═════ INFORMATION GIVEN ═════
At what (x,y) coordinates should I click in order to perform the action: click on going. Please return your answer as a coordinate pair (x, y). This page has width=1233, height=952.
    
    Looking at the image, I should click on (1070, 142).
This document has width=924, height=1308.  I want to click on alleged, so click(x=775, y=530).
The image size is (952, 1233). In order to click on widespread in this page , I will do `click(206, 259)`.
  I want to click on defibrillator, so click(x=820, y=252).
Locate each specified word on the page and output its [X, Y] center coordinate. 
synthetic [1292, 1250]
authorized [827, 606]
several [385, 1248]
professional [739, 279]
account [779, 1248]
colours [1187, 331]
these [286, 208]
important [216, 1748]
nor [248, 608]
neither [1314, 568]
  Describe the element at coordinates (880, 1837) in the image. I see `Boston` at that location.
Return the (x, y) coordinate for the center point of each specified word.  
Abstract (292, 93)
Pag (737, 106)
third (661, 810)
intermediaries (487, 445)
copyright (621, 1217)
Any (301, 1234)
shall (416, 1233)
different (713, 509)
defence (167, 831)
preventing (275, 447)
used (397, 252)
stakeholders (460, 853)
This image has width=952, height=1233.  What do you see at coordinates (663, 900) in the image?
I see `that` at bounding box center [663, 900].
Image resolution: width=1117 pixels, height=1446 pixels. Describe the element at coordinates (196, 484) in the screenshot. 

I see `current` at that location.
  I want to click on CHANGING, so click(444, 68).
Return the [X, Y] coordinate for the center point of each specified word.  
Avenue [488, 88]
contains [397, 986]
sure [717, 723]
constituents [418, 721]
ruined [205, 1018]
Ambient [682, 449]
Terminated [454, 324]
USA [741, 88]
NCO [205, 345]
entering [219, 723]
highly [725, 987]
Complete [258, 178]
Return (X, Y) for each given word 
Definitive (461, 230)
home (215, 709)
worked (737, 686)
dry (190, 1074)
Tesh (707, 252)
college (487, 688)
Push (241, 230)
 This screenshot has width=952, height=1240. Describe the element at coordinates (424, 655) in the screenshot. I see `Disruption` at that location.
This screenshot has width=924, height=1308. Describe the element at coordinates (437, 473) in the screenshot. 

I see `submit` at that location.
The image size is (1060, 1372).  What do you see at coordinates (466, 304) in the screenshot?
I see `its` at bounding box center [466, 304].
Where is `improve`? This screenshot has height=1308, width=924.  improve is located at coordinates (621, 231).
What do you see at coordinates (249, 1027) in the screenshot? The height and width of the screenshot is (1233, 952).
═════
#### [GOAL OF THE EXERCISE]
Pick out every line above that contains the string "click", treating uppercase and lowercase as different, and copy those lines.

#### [RESPONSE]
At what (x,y) coordinates should I click in order to perform the action: click on going. Please return your answer as a coordinate pair (x, y). This page has width=1233, height=952.
    Looking at the image, I should click on (1070, 142).
This document has width=924, height=1308.  I want to click on alleged, so click(x=775, y=530).
The image size is (952, 1233). In order to click on widespread in this page , I will do `click(206, 259)`.
  I want to click on defibrillator, so click(x=820, y=252).
  I want to click on CHANGING, so click(444, 68).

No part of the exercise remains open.